REQUIRED WORK: Beginning at the line that contains "You are a GUI", repeat each line exactly through the last one of the records below, and leave out the pictures.

Collected data entries:
Segment Open
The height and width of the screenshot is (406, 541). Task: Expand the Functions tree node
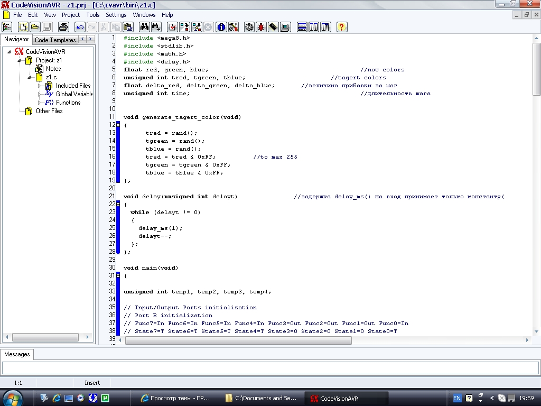point(39,103)
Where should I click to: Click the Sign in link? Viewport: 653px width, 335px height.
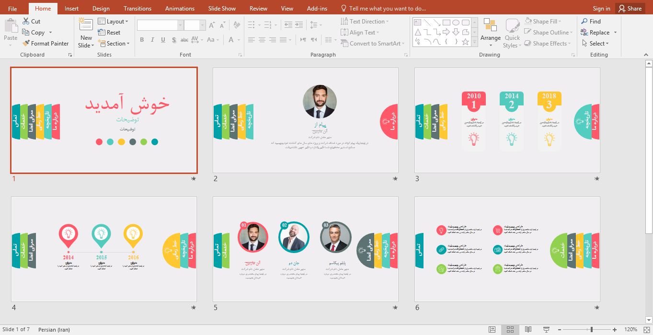tap(601, 9)
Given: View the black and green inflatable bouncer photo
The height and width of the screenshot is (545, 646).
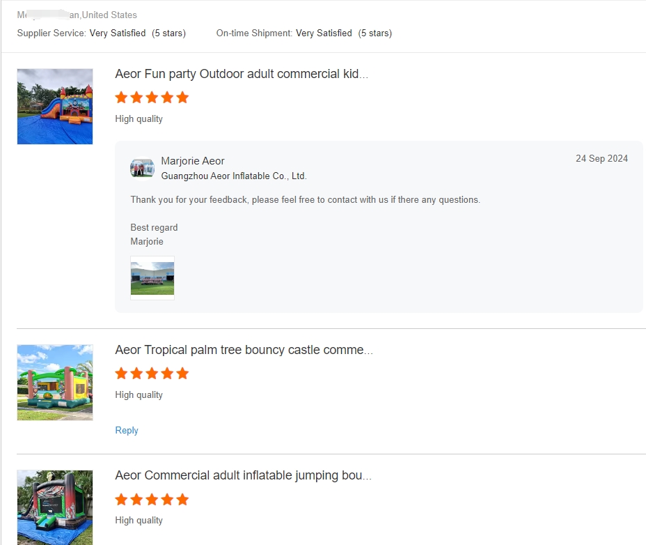Looking at the screenshot, I should pos(55,507).
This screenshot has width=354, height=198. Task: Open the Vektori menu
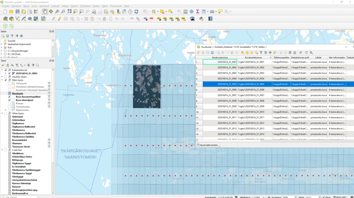pyautogui.click(x=65, y=6)
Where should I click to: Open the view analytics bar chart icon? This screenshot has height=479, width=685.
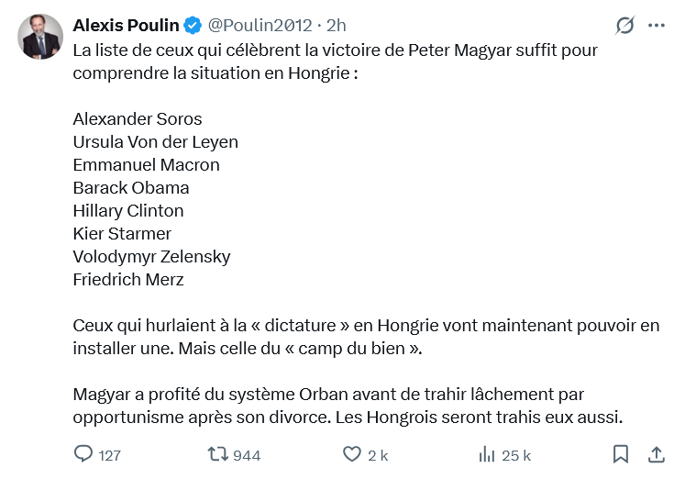pos(487,454)
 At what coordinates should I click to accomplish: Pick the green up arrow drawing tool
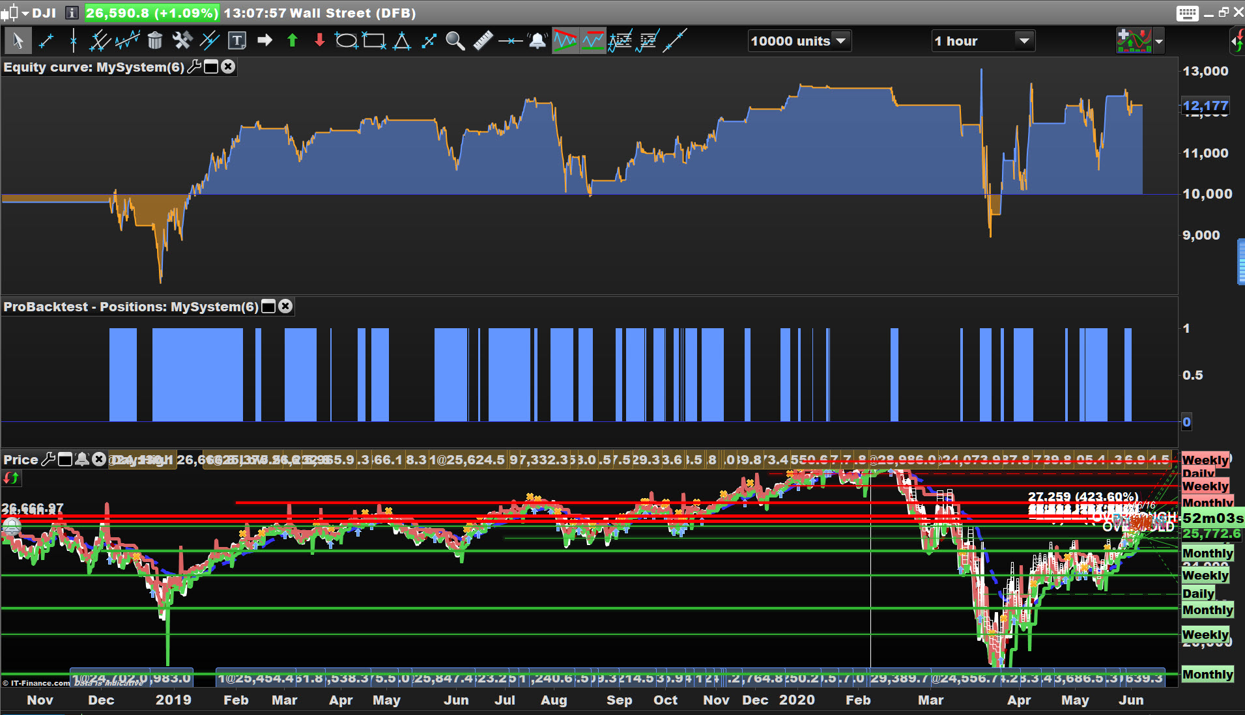coord(292,41)
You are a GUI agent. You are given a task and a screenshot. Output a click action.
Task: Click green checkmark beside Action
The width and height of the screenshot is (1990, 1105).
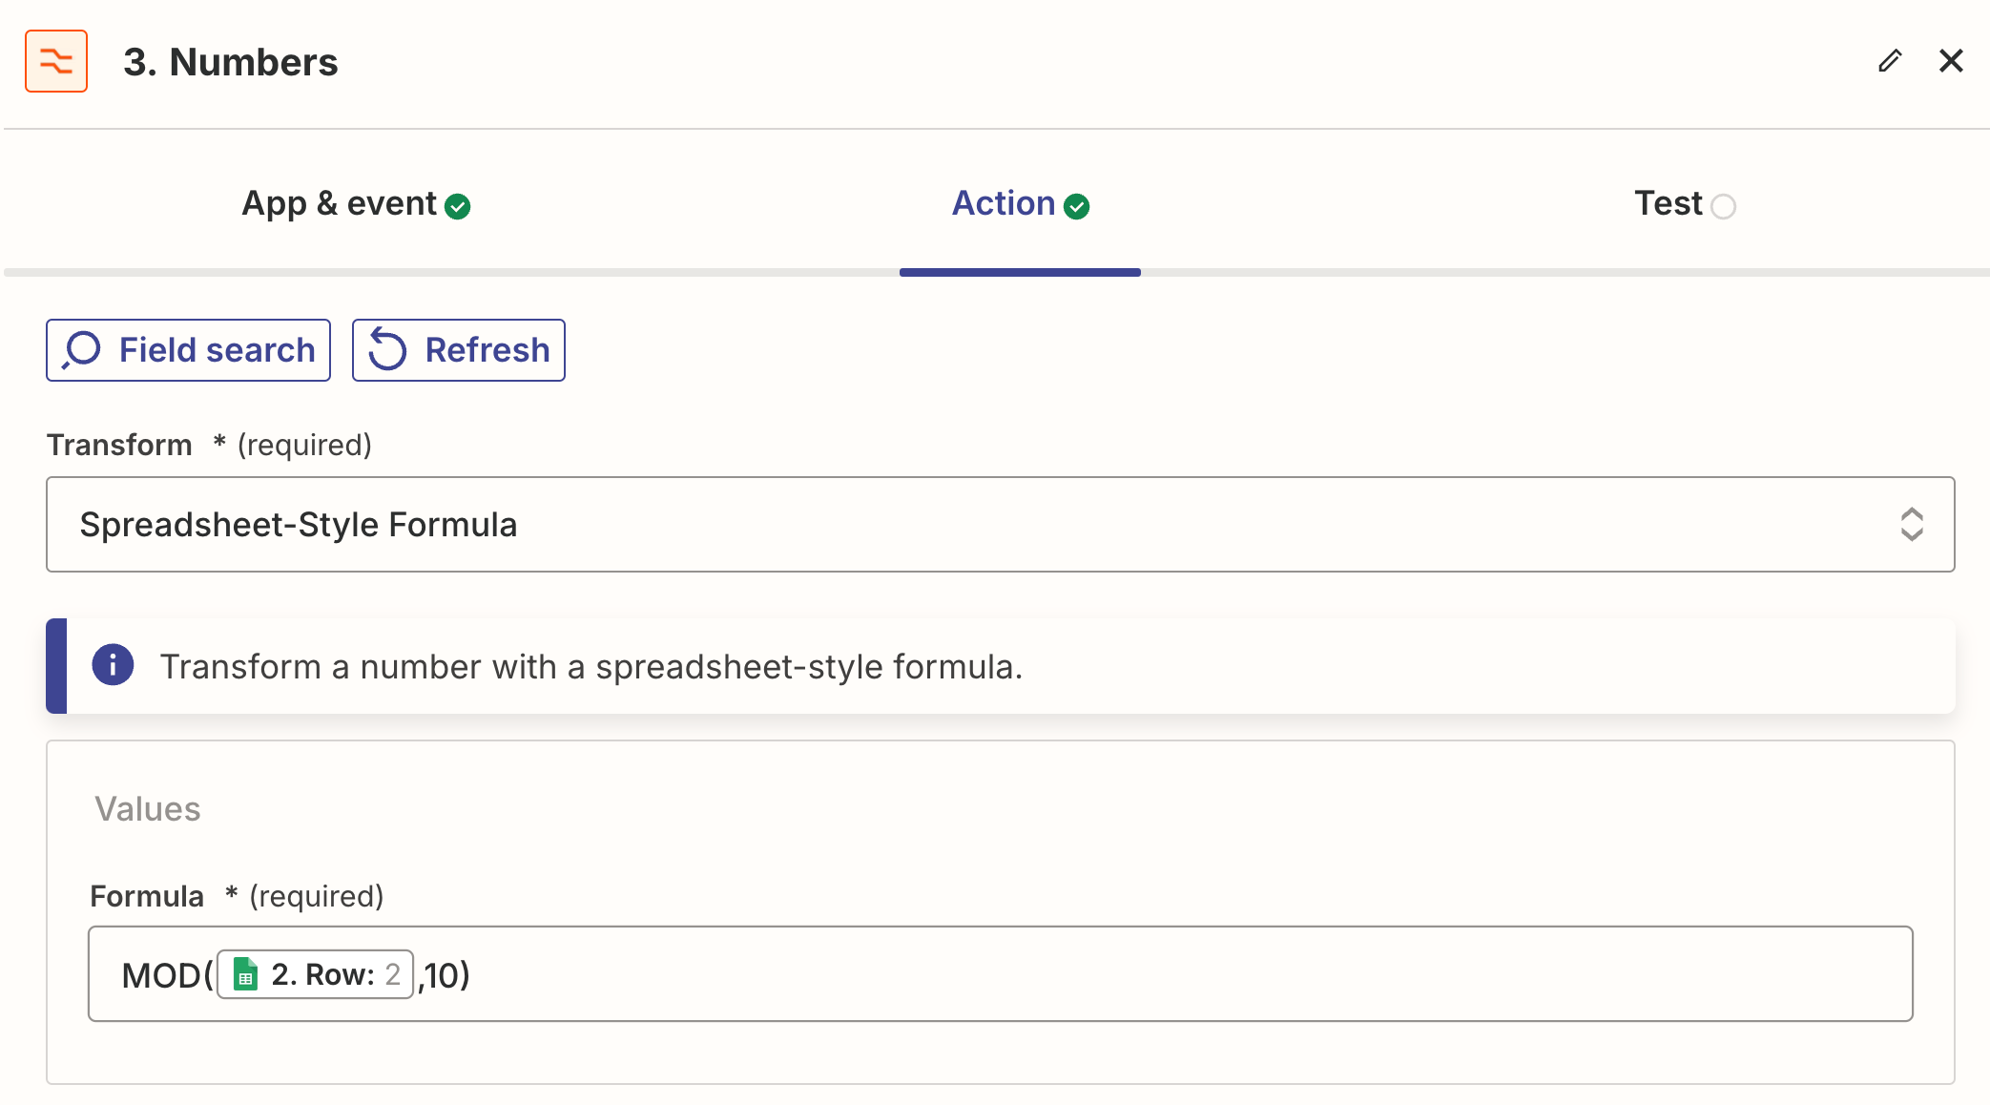(1077, 206)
Segment Closed
SOLUTION TO THIS PROBLEM:
You are a GUI agent. You are given a task and a screenshot. Output a click action.
Task: Click green checkmark beside Action
The width and height of the screenshot is (1990, 1105).
(1077, 206)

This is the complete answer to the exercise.